The New Testament stories of God hearing the prayers of Cornelius (Acts 10:1-48) and the tax collector from Christ’s parable (Luke 18:9-14) shouldn’t surprise us. I say that because even in the Old Testament we find examples of God showing varying degrees of mercy to repentant lost people. For example, He did so for Israel’s wicked king, Ahab, (1 Kings 21:17-29) and for the citizens of Nineveh (Jonah 3:1-10). Admittedly, no mention is made in those stories about either Ahab or those Ninevites actually praying, but the point is that in both cases God was quick to show mercy. In the case of the Ninevites, a good argument can even be made that they actually got saved.

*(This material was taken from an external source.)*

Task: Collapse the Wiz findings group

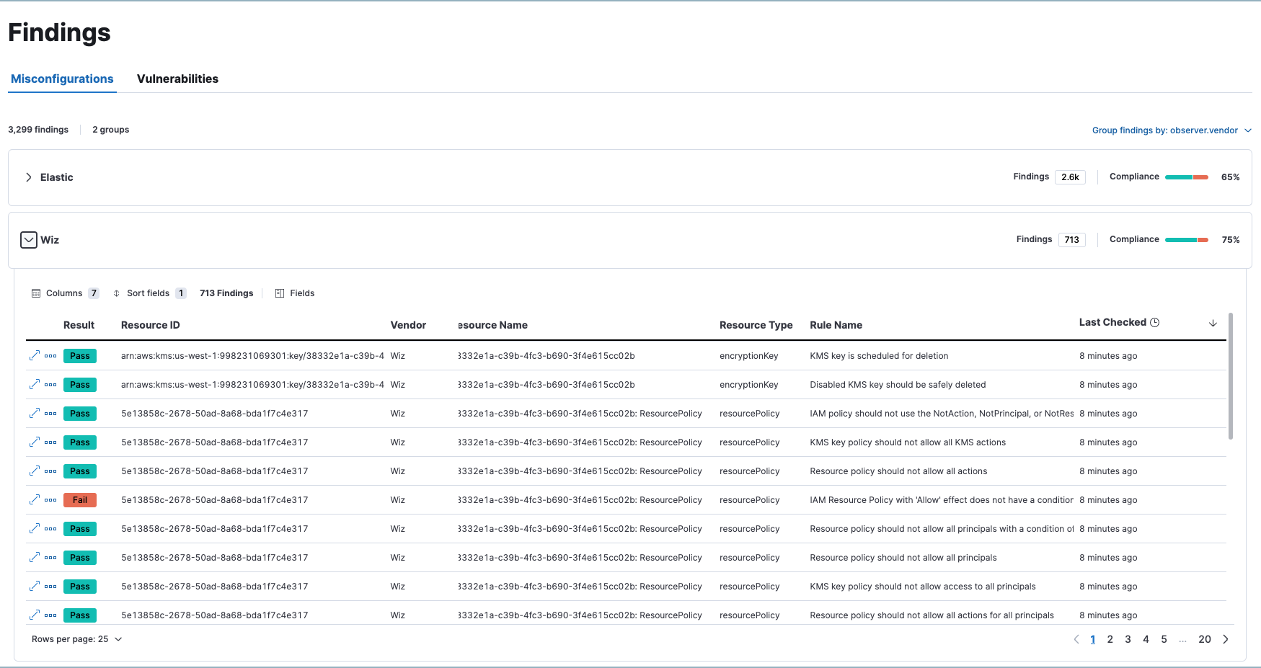Action: [x=27, y=239]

One Old Testament character who we can say with some certainty did get saved was Manasseh, Judah’s most notorious king. His sins were so great that God caused the Assyrians to capture him as a prisoner of war. They put a hook in his nose, bound him with bronze shackles, and transported him to Babylon (2 Chronicles 33:10-11). But there, in captivity, Manasseh humbled himself before God and prayed (v.12-13).
And did God hear those prayers? Yes. 2 Chronicles 33:13 says that God “…received his entreaty, heard his supplication, and brought him back to Jerusalem into his kingdom” (N.K.J.V.). Furthermore, that verse concludes by saying: “Then Manasseh knew that the Lord was God.” Once he was back in Jerusalem, Manasseh then evidenced his newfound salvation by removing all the false idols from the city, repairing the altar of the Lord, offering up sacrifices, and commanding all Judah to serve the Lord God (2 Chronicles 33:15-16).
In addition to the Bible’s passages in which God hears the prayers of lost people, there are some other passages that speak of His general hearing of all of mankind. Consider the following verses (all from the N.K.J.V.):
For He hears the cry of the afflicted. (Job 34:28)
For You, Lord, are good, and ready to forgive, And abundant in mercy to all those who call upon You. (Psalm 86:5)
He makes His sun rise on the evil and on the good, and sends rain on the just and on the unjust. (Matthew 5:45)
Oh, and there’s something else that we should consider in this whole debate about whether or not God hears the prayers of people who aren’t Christians: the prayers of children who are under the age of accountability. Are we going to say that God doesn’t hear those prayers simply because those kids aren’t old enough to understand what it is to be “born again”? Is every child who prays the words, “Now I lay me down to sleep, I pray the Lord my soul to keep…” just mouthing meaningless words? Do the words “God is great, God is good, let us thank Him for our food…” fall on deaf ears? You see, when you get dogmatic and say, “God only hears the prayers of born-again Christians,” you take in more territory than you realize.
So, where does all this leave us? Well, it leaves me with four statements. By heeding each of these, I feel that we can keep a God-approved balance on this whole subject.
1. It is undeniable that only a born-again Christian can pray in God’s ideal way.
2. Since God the Father is completely sovereign over all creation, He can choose to hear prayers even if they aren’t prayed by born-again Christians.
3. Whether the individual be a lost person or a child under the age of accountability, God will choose to hear the prayer of one who is genuinely seeking Him in a humble, especially repentant, way.
4. Even with the first three statements in mind, we would be foolish to emphasize the exceptions over the rule, and the rule is: By and large, prayer is the privilege of the person who has a relationship with God through Jesus Christ.